Como docente na Universidade Federal de Ouro Preto (UFOP), o professor Ricardo Gomes transformou essa pesquisa em prática pedagógica e em projetos de pesquisa que exploram o teatro intercultural. Projetos como “Arte do Ator entre Oriente e Ocidente” e o “Laboratório Intercultural de Atuação” utilizam os princípios técnicos e filosóficos do Kathakali como ferramentas para repensar a atuação cênica no Brasil. Sua atuação como coordenador do projeto “Arquivo Memória Intercultural das Artes da Cena no Brasil” (AMIA) é a consequência natural de décadas de trabalho, criando um repositório essencial para preservar e disseminar o conhecimento sobre esta e outras formas de arte interculturais.

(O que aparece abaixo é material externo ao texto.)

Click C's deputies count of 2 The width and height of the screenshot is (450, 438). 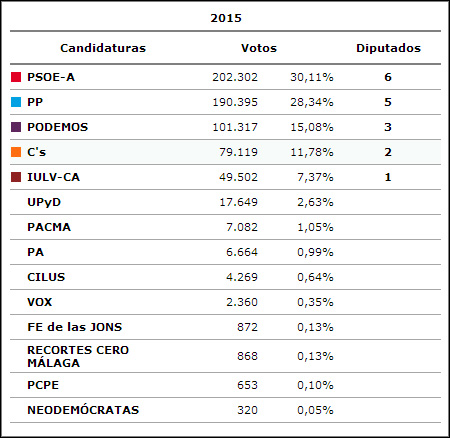tap(388, 152)
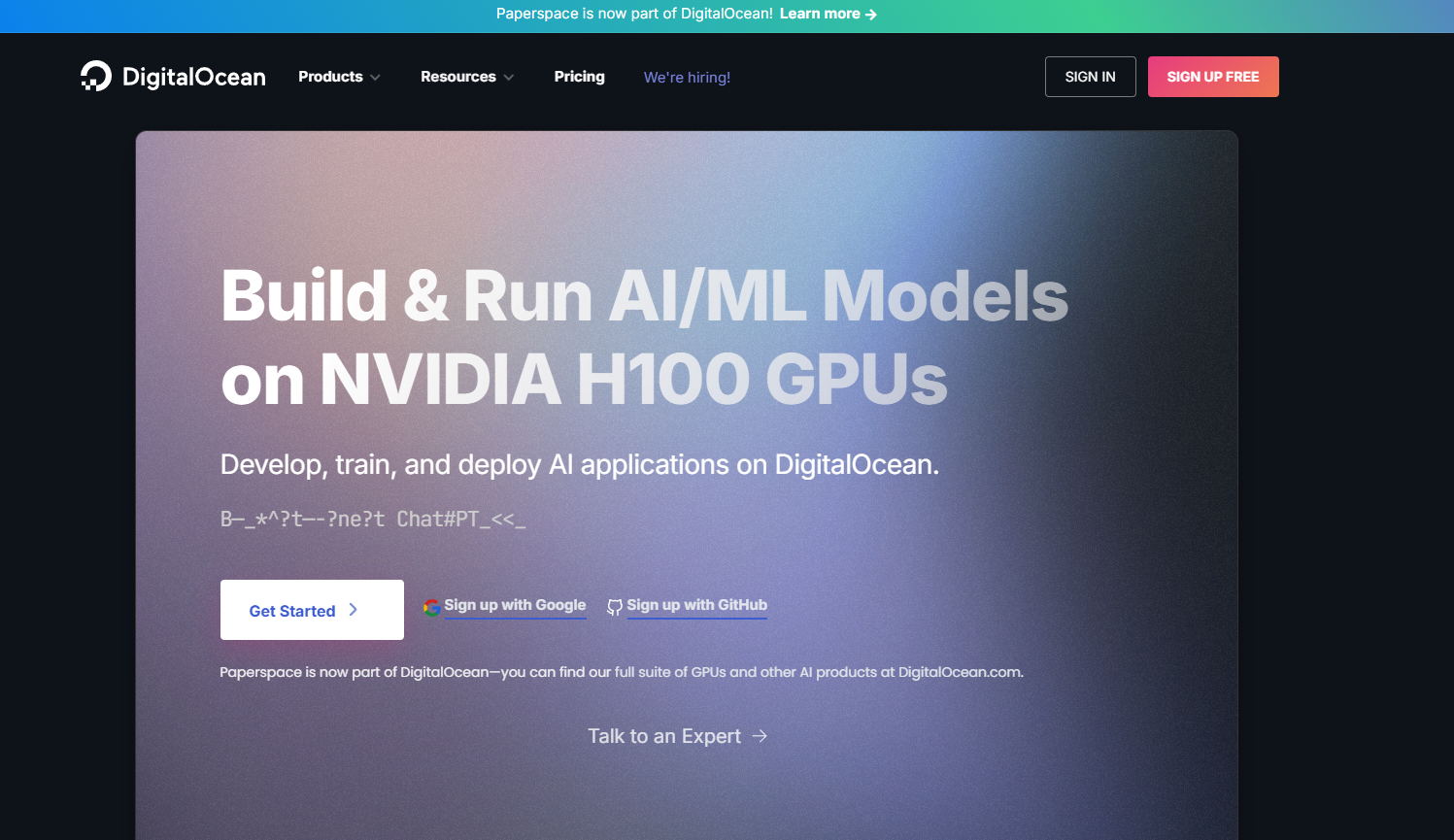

A Pesquisa sobre Kathakali no Acervo

A contribuição do professor Ricardo Gomes para o Arquivo da Memória Intercultural das Artes da Cena (AMIA) foca na curadoria e análise de um valioso conjunto de documentos sobre o Kathakali, com o objetivo central de estabelecer um núcleo de referência robusto e academicamente denso sobre esta complexa arte cênica do estado de Kerala, na Índia. Este trabalho transcende a simples acumulação de dados, buscando ativamente construir pontes conceituais e práticas entre a tradição do Kathakali e o campo das artes cênicas no Brasil. Através de uma abordagem que une a pesquisa em performance e a arquivologia digital, sua curadoria fomenta um diálogo intercultural profundo, explorando os campos da etnocenologia para compreender a performance em seu contexto cultural de origem, e enfrentando os desafios da tradução cultural, questionando como os saberes, gestos e cosmologias de uma arte tão específica podem ser compreendidos e ressoar em um contexto global e lusófono. O acervo, portanto, não é apenas um repositório, mas um laboratório ativo para a investigação das dinâmicas entre o teatro, a antropologia e a memória.

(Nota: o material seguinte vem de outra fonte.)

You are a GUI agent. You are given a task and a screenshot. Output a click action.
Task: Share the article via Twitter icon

Para alcançar essa profundidade, a pesquisa não se limita a catalogar registros de espetáculos. O esforço principal está em contextualizar a prática, desvendando as camadas de significado que a compõem. Isso é feito através da disponibilização de materiais raros, como vídeos de treinamento que detalham o rigoroso processo de formação do ator, incluindo o treinamento físico Kalarippayattu e o estudo dos mudras (gestos de mão) e da abhinaya (a arte da expressão facial). O acervo também inclui entrevistas com mestres que compartilham saberes sobre a mitologia hindu — base para os épicos Mahabharata e Ramayana, que formam o repertório clássico — e ensaios críticos que analisam a filosofia e a técnica por trás da elaborada maquiagem (aharyam) e dos figurinos.

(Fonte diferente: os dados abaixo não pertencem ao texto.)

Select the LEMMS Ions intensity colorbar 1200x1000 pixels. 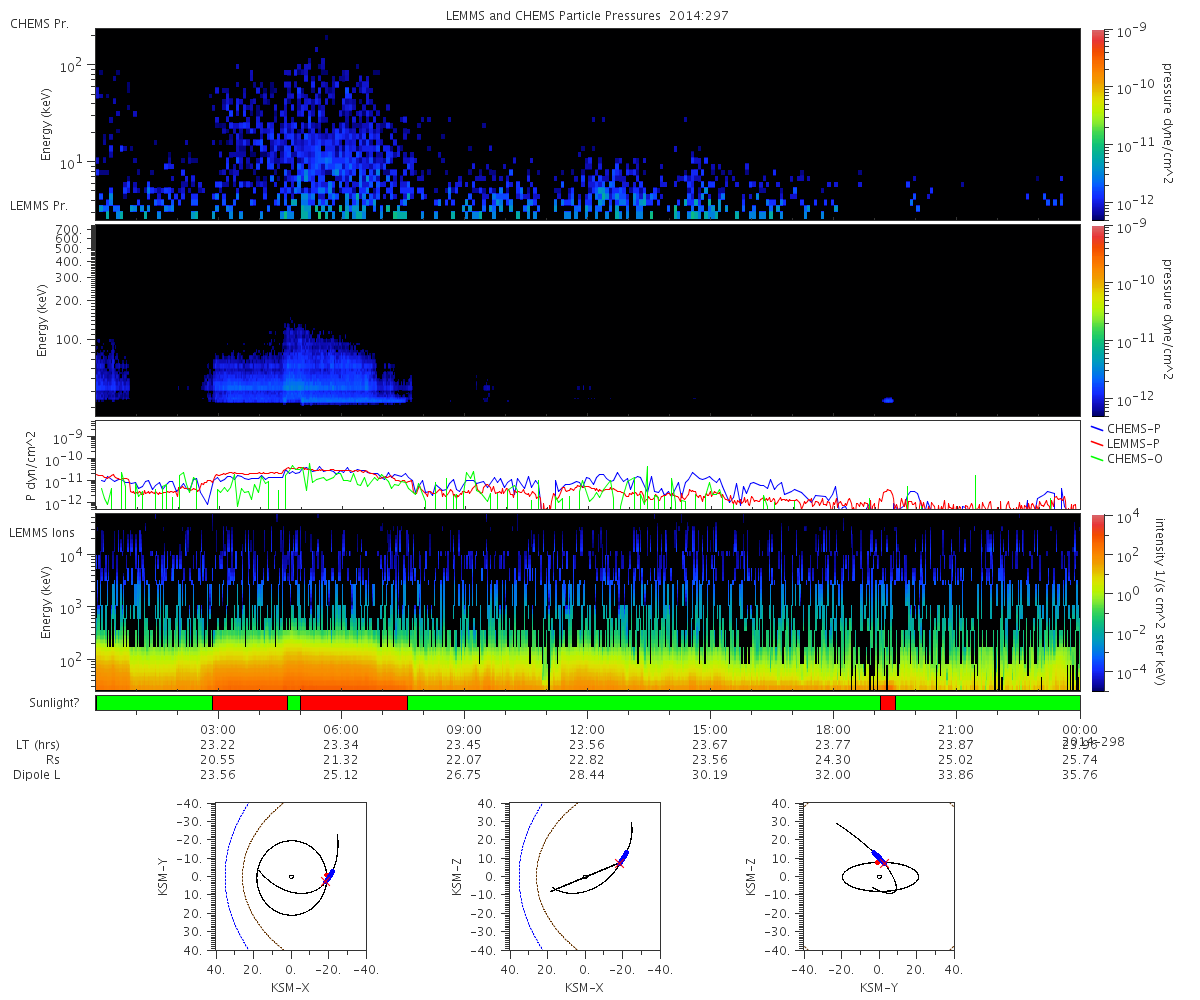tap(1098, 602)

Cada item do acervo é, portanto, uma peça em um mosaico maior, pensado para oferecer uma experiência de imersão completa. Ao organizar e interligar esses diferentes tipos de documentos, o professor Ricardo Gomes cria percursos de estudo que permitem ao usuário não apenas assistir a uma performance, mas compreender as bases que a sustentam. A curadoria transforma o acervo em um ambiente de aprendizado dinâmico, onde é possível analisar a dramaturgia sinestésica do Kathakali, na qual música, gesto, poesia e visualidade se fundem para contar uma história, oferecendo um contraponto valioso às tradições do teatro ocidental.
Dessa forma, o material reunido por ele oferece um mergulho profundo e multifacetado no universo do teatro-dançado indiano, consolidando um recurso fundamental para a comunidade acadêmica. Ao trazer esses documentos para o contexto do AMIA, a pesquisa fortalece o caráter intercultural do arquivo e enriquece o cenário das artes cênicas no Brasil. O acervo se torna um laboratório para a pesquisa em performance comparada, oferecendo novas perspectivas, inspirações e ferramentas críticas para artistas e estudiosos que buscam expandir as fronteiras de sua própria prática e conhecimento.